Some lines in the material below hold the word "click". Copy all of them.

+++ Listed entries +++

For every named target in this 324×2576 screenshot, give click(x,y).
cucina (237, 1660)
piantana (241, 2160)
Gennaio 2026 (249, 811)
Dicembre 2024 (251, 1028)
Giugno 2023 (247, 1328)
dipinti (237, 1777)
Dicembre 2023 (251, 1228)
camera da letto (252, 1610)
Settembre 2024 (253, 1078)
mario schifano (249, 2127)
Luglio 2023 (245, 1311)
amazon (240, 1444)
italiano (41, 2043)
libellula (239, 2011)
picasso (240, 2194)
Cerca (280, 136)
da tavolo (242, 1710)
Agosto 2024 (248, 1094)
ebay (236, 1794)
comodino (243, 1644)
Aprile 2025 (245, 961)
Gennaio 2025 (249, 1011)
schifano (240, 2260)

+++
+++ Listed entries +++

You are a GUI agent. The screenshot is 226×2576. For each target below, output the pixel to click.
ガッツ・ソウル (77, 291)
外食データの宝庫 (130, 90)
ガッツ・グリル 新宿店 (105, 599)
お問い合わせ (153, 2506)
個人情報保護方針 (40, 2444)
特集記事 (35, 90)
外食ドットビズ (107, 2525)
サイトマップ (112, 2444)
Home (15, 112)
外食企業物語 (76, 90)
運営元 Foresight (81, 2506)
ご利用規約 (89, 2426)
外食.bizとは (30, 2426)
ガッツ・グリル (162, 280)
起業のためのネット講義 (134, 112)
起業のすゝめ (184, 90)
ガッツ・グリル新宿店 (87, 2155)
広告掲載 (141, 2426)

+++

## Solution to this problem
For every named target in this 324×2576 screenshot, give click(x,y).
You are a GUI agent. The screenshot is 226×2576. For each target below, output the pixel to click.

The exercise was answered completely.